The deep treatment of vector search itself, the index structures and the distributed serving architecture, lives in Chapter 25. This section assumes that machinery and concentrates on the case-study question: given sharded indexes already built, how does one query become one ranked answer, fast and correct, at web scale.
1. The Scatter-Gather Pattern Beginner
Partition the corpus of $N$ documents into $S$ disjoint shards, so that document set $\mathcal{D}$ splits into $\mathcal{D}_1, \dots, \mathcal{D}_S$ with $\mathcal{D} = \bigcup_s \mathcal{D}_s$ and $\mathcal{D}_i \cap \mathcal{D}_j = \emptyset$ for $i \neq j$. Each shard holds its own index over its own slice. A query $q$ is sent to all $S$ shards at once (the scatter), each shard scores only its local documents and returns its best $k$, and a coordinator merges the $S$ returned lists into one final top-$k$ (the gather). Figure 36.6.1 traces the full path, from the single query through the fan-out, the per-shard local top-$k$, the merge, and a final rerank.
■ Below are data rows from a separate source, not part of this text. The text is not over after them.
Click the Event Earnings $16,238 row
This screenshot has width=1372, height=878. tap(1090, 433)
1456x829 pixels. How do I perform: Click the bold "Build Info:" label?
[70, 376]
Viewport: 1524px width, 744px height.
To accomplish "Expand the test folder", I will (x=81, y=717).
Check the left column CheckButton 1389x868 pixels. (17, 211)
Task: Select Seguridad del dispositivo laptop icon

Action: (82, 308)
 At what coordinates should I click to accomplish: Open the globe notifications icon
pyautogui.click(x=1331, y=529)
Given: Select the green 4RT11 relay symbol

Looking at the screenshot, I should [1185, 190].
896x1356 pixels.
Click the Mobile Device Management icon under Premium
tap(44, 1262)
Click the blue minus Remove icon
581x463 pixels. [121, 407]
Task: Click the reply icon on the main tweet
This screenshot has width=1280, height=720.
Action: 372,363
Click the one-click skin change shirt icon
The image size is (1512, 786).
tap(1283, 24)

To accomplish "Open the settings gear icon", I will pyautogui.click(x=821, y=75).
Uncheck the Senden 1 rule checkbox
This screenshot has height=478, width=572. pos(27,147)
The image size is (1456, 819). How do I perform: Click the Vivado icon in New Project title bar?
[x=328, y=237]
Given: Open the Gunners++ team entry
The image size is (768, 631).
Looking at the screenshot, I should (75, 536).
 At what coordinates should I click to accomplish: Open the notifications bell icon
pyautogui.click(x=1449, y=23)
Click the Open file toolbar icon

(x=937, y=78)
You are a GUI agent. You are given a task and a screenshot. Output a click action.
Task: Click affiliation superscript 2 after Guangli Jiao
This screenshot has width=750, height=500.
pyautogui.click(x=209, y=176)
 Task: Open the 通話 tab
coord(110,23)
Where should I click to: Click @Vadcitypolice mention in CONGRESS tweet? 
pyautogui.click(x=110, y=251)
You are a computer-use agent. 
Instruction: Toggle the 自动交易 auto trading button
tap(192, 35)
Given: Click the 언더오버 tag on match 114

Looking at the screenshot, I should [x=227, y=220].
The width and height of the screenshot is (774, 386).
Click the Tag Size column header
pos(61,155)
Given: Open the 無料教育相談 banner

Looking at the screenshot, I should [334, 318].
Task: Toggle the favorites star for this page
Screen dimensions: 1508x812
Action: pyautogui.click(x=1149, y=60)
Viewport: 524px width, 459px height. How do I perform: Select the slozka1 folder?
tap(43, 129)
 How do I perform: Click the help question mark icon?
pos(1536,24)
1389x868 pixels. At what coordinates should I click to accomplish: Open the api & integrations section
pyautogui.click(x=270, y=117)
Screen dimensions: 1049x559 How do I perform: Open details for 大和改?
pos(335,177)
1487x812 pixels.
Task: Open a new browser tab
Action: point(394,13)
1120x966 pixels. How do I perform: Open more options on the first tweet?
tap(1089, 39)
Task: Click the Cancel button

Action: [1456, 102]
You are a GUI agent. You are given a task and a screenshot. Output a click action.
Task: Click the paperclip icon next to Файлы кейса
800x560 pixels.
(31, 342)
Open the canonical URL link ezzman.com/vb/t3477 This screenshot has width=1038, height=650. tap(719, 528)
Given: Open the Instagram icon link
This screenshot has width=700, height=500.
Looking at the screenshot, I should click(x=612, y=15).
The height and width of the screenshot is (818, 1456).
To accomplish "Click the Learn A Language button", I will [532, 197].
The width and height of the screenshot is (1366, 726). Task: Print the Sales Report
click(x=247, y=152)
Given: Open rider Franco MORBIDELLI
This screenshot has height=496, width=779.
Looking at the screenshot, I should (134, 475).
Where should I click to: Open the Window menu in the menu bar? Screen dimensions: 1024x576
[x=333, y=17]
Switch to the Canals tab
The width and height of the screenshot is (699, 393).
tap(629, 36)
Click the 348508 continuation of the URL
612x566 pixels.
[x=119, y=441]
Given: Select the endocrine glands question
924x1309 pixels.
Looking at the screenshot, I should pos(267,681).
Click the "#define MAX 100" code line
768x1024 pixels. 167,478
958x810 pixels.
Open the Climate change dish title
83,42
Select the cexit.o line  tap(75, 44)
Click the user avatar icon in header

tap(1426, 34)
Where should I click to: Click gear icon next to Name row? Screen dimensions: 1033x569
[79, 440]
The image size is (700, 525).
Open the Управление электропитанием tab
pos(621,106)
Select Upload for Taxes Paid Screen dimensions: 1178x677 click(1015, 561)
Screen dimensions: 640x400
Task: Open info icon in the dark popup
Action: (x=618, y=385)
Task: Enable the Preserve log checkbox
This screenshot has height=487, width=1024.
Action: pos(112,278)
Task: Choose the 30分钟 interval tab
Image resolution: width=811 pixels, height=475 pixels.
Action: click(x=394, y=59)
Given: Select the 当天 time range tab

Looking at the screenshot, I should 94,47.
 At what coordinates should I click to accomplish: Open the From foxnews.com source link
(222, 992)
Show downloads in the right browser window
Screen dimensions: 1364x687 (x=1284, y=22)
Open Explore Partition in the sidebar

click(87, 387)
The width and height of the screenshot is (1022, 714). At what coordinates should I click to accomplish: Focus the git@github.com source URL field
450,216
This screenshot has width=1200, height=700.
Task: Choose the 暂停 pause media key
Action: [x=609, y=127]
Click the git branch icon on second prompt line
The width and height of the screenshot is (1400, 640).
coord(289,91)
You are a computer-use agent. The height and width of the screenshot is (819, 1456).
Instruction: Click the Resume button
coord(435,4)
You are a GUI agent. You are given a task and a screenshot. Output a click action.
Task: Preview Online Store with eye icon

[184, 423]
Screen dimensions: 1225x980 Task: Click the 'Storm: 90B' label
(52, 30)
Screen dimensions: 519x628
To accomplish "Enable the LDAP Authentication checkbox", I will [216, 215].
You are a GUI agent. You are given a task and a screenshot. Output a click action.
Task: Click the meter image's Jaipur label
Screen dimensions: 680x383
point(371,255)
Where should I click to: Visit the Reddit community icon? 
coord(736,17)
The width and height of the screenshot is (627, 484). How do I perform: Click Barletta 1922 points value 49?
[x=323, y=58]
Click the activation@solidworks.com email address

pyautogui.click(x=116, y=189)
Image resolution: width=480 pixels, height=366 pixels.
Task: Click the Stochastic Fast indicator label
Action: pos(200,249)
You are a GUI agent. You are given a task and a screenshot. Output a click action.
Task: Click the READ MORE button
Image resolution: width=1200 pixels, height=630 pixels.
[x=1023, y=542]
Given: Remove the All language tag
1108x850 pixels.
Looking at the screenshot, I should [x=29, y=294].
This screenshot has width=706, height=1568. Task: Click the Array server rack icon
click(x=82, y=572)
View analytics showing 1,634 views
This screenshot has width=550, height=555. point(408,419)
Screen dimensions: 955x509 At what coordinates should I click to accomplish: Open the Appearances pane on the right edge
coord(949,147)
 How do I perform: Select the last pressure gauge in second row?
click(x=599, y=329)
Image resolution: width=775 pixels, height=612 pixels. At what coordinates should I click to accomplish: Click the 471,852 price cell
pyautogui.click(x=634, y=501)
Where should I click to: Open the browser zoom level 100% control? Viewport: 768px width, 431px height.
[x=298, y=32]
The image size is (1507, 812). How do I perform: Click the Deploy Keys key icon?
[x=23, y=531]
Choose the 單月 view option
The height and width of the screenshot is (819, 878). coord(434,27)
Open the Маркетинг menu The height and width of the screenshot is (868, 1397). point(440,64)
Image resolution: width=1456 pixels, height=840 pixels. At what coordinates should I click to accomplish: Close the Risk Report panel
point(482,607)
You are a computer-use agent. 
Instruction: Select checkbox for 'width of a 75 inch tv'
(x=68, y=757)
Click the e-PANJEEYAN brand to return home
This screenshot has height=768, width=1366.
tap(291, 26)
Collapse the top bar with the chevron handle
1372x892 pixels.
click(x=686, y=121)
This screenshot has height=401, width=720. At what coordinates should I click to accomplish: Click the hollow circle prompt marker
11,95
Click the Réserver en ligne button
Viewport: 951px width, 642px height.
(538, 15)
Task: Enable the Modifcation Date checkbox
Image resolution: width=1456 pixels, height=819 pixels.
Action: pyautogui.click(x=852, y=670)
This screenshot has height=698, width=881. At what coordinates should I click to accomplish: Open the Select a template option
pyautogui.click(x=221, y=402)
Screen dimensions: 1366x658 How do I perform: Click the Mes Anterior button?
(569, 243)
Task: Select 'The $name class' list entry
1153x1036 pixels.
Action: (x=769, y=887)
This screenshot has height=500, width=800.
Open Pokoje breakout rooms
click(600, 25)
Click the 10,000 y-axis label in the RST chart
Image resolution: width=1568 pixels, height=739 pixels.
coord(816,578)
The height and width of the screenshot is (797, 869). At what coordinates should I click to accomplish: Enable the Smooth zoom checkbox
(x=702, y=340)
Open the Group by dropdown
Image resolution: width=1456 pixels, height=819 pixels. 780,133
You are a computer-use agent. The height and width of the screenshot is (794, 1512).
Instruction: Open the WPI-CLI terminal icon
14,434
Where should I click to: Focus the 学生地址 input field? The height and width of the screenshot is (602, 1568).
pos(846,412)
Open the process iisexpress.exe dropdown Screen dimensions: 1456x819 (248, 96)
The structural claim is that this distributed procedure returns the same answer as a single combined index, and it is worth stating precisely. Let $\mathrm{score}(q, d)$ be the relevance score of document $d$ for query $q$, and let $\mathrm{top}_k(q, \mathcal{D})$ denote the $k$ highest-scoring documents in a set $\mathcal{D}$. The global top-$k$ over the whole corpus equals the global top-$k$ taken over the union of the per-shard top-$k$ lists,
$$\mathrm{top}_k\!\left(q, \bigcup_{s=1}^{S} \mathcal{D}_s\right) = \mathrm{top}_k\!\left(q, \bigcup_{s=1}^{S} \mathrm{top}_k(q, \mathcal{D}_s)\right),$$because any document in the true global top-$k$ outscores at least $N - k$ others overall, so within its own shard it cannot rank below position $k$; it therefore survives that shard's local top-$k$ and reaches the merge. No globally relevant document is dropped by being looked at one shard at a time. This is the retrieval analogue of the gradient identity from Chapter 1: a reduce over partial results reconstructs the answer exactly, provided the partial each shard reports is large enough. Here "large enough" means each shard must return at least $k$ candidates, the same $k$ as the global request.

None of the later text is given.